[Collected data]
= Beginning of Section =

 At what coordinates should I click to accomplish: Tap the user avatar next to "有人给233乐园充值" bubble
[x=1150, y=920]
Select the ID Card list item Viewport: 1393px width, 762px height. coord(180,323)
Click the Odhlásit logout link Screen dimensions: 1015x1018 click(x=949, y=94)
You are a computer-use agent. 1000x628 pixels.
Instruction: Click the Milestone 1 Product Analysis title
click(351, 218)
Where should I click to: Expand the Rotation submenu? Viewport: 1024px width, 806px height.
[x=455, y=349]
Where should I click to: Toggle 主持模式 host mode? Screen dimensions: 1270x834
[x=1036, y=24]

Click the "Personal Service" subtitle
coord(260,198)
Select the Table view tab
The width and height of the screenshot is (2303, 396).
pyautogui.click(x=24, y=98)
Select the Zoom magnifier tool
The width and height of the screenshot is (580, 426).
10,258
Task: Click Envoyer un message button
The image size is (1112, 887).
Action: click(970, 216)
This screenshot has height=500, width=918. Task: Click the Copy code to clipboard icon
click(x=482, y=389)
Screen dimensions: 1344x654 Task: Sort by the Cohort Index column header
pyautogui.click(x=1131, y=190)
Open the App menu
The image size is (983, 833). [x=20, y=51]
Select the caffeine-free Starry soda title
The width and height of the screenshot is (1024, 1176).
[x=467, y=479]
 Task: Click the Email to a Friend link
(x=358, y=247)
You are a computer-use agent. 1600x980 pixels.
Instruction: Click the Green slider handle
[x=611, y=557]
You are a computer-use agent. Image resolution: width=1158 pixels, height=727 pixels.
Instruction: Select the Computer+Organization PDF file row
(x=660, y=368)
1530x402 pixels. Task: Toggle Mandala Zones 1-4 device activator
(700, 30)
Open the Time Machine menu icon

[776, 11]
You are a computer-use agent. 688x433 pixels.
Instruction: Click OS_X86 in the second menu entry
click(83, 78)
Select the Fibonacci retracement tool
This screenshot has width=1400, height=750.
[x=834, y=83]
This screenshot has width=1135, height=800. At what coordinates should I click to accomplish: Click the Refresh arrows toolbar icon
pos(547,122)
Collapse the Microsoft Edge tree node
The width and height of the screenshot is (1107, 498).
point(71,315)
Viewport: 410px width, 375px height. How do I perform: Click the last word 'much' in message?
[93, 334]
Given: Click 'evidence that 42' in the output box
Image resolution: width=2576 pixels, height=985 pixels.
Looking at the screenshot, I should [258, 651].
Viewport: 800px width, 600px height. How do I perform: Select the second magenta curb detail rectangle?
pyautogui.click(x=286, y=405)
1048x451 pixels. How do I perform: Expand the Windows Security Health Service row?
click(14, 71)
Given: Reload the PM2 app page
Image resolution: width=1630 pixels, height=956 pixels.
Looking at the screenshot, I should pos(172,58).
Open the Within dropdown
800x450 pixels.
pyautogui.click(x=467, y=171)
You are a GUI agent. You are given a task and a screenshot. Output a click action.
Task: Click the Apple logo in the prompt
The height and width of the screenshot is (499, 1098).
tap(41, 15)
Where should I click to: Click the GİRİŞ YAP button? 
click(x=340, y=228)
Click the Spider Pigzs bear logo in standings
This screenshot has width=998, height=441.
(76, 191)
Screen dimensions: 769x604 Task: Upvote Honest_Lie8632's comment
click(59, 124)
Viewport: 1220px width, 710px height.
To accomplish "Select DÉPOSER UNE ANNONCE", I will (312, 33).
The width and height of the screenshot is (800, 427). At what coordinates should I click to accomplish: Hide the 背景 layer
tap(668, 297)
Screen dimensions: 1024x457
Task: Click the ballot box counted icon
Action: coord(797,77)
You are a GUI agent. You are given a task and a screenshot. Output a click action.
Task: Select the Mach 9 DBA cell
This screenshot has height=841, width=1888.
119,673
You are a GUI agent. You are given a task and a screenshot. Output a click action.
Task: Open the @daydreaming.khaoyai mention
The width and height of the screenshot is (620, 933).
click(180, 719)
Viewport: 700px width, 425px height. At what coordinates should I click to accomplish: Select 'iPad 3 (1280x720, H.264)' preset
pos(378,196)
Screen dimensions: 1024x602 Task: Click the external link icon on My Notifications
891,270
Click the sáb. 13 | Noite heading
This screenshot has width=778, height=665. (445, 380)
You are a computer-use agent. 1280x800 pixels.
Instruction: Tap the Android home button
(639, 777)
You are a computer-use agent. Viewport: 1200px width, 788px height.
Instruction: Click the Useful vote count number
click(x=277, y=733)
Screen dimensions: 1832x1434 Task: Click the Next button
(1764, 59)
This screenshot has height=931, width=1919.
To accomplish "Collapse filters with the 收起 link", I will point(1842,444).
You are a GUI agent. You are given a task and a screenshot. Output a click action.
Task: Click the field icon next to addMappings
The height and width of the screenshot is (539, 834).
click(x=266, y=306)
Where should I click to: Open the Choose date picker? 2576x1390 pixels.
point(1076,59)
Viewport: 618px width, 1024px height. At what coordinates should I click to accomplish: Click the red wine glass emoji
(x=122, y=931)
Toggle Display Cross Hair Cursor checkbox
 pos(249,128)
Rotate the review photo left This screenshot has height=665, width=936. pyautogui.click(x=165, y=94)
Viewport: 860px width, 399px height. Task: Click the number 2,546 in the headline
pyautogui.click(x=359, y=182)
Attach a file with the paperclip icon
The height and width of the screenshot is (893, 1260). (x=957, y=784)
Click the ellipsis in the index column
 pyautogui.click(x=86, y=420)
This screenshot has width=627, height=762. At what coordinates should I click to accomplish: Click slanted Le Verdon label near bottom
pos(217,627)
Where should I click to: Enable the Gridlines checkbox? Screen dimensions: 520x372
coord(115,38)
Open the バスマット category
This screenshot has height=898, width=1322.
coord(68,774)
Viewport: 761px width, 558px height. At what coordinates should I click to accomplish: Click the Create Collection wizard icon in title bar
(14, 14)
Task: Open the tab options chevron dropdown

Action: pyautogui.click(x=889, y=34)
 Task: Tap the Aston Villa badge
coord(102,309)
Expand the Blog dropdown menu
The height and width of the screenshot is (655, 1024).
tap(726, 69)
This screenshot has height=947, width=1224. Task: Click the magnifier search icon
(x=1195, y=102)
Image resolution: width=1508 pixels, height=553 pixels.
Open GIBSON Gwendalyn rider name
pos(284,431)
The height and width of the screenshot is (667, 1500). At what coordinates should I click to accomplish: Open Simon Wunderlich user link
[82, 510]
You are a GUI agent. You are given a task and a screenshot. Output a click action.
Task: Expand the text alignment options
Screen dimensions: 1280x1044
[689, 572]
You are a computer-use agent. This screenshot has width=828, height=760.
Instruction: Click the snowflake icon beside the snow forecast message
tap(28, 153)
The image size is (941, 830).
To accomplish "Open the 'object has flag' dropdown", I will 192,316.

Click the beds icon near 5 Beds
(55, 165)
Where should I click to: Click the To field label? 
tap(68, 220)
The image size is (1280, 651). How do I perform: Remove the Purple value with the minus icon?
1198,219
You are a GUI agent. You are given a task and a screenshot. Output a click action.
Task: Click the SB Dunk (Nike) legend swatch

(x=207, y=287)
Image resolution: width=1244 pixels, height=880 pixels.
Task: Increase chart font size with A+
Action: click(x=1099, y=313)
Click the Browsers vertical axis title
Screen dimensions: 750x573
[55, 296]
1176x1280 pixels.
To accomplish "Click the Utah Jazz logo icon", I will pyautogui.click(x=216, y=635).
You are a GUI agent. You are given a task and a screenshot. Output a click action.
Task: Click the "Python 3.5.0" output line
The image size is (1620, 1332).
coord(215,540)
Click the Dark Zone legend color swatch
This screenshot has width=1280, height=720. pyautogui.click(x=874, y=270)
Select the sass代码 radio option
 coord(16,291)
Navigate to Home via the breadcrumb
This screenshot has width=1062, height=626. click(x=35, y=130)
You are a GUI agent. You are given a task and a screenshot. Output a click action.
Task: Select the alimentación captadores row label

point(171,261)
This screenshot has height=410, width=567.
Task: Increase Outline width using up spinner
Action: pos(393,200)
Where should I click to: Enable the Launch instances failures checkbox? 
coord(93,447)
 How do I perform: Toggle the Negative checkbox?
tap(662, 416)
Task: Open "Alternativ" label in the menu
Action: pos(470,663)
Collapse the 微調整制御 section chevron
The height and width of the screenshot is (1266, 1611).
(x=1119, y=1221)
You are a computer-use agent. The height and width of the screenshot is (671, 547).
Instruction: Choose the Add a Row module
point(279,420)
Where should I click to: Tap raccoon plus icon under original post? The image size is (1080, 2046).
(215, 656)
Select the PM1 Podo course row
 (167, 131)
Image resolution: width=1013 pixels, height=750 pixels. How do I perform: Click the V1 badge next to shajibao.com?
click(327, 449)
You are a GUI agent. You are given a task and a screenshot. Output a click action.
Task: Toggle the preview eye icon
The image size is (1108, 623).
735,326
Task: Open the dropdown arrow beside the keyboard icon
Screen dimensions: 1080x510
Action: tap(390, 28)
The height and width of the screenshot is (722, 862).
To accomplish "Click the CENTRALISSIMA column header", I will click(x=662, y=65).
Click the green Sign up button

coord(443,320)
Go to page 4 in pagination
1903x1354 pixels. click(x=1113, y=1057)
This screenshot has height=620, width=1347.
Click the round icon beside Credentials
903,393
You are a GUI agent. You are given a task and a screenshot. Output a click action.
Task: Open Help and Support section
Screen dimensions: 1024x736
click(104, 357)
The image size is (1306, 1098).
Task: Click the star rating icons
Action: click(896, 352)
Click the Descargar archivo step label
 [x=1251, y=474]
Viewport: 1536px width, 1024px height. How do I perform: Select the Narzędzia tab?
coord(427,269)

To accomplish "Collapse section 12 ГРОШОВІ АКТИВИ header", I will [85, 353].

= End of Section =

* [About this exercise]: Restate, word for word and with nothing added, the lines from the beginning of the records above through the line that contains "Select the Fibonacci retracement tool".

* [Solution]:
 At what coordinates should I click to accomplish: Tap the user avatar next to "有人给233乐园充值" bubble
[x=1150, y=920]
Select the ID Card list item Viewport: 1393px width, 762px height. coord(180,323)
Click the Odhlásit logout link Screen dimensions: 1015x1018 click(x=949, y=94)
You are a computer-use agent. 1000x628 pixels.
Instruction: Click the Milestone 1 Product Analysis title
click(351, 218)
Where should I click to: Expand the Rotation submenu? Viewport: 1024px width, 806px height.
[x=455, y=349]
Where should I click to: Toggle 主持模式 host mode? Screen dimensions: 1270x834
[x=1036, y=24]

Click the "Personal Service" subtitle
coord(260,198)
Select the Table view tab
The width and height of the screenshot is (2303, 396).
pyautogui.click(x=24, y=98)
Select the Zoom magnifier tool
The width and height of the screenshot is (580, 426).
10,258
Task: Click Envoyer un message button
The image size is (1112, 887).
Action: click(970, 216)
This screenshot has height=500, width=918. Task: Click the Copy code to clipboard icon
click(x=482, y=389)
Screen dimensions: 1344x654 Task: Sort by the Cohort Index column header
pyautogui.click(x=1131, y=190)
Open the App menu
The image size is (983, 833). [x=20, y=51]
Select the caffeine-free Starry soda title
The width and height of the screenshot is (1024, 1176).
[x=467, y=479]
 Task: Click the Email to a Friend link
(x=358, y=247)
You are a computer-use agent. 1600x980 pixels.
Instruction: Click the Green slider handle
[x=611, y=557]
You are a computer-use agent. Image resolution: width=1158 pixels, height=727 pixels.
Instruction: Select the Computer+Organization PDF file row
(x=660, y=368)
1530x402 pixels. Task: Toggle Mandala Zones 1-4 device activator
(700, 30)
Open the Time Machine menu icon

[776, 11]
You are a computer-use agent. 688x433 pixels.
Instruction: Click OS_X86 in the second menu entry
click(83, 78)
Select the Fibonacci retracement tool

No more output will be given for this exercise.